- Education: Cambridge University et al
- Occupations: researcher, academic
- Employer(s): Hoffman-La Roche, World Health Organisation,Medicines for Malaria Venture et al
- Known for: Malaria research and vice chancellor
- Spouse: Agnes Nyalonje

= Robert Ridley =

Robert Ridley is a research scientist who worked for the World Health Organization helping to create the Medicines for Malaria Venture. He has had several leadership positions at universities in Malawi. He became the Vice Chancellor at the Unicaf University in Lilongwe in Malawi in 2018.

==Life==
Ridley graduated from the University of Cambridge in 1977 and went on to take a doctorate in bio-organic chemistry at the University of Wolverhampton in 1980.
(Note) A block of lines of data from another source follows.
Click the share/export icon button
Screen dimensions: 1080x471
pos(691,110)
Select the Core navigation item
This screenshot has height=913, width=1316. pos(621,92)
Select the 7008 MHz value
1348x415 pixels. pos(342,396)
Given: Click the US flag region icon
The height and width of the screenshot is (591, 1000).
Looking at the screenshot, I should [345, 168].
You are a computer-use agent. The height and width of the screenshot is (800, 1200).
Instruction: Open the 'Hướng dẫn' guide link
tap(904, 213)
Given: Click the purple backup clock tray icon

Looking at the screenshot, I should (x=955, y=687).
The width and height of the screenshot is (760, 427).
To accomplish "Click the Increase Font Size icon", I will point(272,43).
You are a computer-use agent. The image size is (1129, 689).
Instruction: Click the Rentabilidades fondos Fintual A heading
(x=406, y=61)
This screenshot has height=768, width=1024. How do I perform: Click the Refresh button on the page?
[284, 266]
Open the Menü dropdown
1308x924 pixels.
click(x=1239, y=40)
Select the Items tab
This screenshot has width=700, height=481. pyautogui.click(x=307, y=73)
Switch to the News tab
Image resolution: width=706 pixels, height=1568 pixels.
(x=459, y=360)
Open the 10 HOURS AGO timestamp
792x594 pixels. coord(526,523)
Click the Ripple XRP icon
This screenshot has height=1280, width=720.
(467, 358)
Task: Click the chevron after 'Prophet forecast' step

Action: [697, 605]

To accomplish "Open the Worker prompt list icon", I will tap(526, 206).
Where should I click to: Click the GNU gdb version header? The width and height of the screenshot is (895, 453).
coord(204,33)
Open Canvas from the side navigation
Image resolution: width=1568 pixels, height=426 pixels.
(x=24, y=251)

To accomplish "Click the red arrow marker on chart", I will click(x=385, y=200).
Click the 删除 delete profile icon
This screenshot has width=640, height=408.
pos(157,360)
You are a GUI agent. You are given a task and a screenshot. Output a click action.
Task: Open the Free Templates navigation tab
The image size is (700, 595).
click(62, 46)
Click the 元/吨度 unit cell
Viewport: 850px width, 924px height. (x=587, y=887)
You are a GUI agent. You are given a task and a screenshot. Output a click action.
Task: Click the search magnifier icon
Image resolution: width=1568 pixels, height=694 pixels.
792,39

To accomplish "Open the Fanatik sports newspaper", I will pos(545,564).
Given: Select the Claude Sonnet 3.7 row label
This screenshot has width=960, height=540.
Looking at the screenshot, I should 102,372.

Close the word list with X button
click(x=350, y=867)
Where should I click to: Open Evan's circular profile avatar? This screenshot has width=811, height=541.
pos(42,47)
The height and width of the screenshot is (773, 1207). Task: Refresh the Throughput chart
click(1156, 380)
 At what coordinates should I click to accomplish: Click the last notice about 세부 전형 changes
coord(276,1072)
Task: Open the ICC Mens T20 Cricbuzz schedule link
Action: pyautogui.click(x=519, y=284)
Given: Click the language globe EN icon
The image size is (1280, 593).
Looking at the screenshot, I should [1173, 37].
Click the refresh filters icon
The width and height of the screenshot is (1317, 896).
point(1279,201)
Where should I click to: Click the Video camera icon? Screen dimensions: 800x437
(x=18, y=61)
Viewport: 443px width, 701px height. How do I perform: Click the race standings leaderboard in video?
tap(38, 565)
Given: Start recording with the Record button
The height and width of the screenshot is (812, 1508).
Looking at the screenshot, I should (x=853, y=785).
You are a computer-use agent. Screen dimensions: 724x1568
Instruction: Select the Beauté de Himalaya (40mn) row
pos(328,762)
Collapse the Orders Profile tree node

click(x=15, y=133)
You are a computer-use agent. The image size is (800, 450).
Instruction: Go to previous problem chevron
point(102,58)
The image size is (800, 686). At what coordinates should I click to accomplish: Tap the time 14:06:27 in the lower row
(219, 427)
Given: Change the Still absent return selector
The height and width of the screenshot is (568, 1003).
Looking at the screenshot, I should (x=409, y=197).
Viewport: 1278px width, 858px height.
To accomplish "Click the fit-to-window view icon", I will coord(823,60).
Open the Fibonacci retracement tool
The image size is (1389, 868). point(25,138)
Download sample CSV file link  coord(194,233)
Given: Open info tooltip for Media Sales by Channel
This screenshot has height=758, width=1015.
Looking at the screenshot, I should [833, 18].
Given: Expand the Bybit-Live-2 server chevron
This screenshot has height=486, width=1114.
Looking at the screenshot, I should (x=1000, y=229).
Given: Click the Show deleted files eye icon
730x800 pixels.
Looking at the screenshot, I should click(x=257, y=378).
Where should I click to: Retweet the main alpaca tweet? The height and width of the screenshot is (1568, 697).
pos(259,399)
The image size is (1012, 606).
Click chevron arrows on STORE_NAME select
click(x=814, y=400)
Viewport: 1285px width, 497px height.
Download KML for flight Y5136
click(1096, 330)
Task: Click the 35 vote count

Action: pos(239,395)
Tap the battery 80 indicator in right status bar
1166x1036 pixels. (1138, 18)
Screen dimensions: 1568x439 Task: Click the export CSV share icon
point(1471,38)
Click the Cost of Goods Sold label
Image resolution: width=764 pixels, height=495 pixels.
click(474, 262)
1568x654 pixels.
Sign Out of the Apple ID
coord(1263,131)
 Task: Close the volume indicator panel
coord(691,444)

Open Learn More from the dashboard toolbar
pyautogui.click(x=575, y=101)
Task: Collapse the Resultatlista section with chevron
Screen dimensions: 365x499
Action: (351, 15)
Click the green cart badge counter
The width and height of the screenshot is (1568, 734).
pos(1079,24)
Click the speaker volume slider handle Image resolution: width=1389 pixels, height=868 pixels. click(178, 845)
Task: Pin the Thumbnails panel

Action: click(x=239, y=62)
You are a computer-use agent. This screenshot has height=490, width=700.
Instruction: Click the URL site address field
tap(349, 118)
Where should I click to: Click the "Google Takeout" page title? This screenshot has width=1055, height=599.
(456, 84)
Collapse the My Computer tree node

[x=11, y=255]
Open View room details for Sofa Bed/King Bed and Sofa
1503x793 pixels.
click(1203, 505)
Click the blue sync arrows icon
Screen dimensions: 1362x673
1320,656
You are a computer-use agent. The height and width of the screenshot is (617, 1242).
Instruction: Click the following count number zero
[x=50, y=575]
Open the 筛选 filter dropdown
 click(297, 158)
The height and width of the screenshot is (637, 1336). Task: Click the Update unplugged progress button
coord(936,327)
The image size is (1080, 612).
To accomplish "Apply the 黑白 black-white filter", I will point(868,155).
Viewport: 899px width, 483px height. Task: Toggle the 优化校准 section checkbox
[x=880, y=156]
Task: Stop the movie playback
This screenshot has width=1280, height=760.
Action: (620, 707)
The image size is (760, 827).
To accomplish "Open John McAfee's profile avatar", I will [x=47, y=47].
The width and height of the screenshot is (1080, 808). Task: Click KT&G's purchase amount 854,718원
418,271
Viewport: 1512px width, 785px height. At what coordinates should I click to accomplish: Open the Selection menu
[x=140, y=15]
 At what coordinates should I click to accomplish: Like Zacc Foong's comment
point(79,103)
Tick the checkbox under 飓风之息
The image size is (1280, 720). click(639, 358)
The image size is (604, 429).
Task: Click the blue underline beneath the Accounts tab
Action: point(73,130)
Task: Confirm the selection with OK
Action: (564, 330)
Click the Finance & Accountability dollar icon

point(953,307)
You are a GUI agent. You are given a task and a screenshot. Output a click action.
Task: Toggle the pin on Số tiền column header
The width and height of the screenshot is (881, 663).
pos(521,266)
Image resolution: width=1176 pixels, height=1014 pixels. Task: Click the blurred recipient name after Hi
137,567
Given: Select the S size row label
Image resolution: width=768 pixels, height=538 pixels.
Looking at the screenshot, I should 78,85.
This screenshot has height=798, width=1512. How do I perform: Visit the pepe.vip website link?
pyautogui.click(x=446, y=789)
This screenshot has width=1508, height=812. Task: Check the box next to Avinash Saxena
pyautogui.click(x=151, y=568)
Ridley specialised in the development of treatments for malaria at Hoffman-La Roche. He took leave from that research to work for the World Health Organization as Medicines for Malaria Venture was launched in 1999. He was a key figure in its establishment and he became the company's Chief Scientific Officer until 2001. In 2002 he published a paper in the British journal Nature about the work required for anti-malarial drugs.

The World Health Organisation created the Special Programme for Research and Training in Tropical Disease in the 1970s, and in 2004, Ridley became its director.

Ridley, as vice chancellor, defended a proposed rise in fees at Mzuzu University after student protests in 2016.

In 2018 he left Mzuzu as he was appointed as the deputy vice chancellor at the UNICAF campus in Lilongwe. His appointment was disputed by another candidate who took out a court case against the university. The rejected candidate claimed that the university had ignored some of his qualifications.

His university established itself and its sixth cohort of students graduated with degrees in 2025 at the Bingu International Conference Centre. Ridley has encouraged his students to read widely.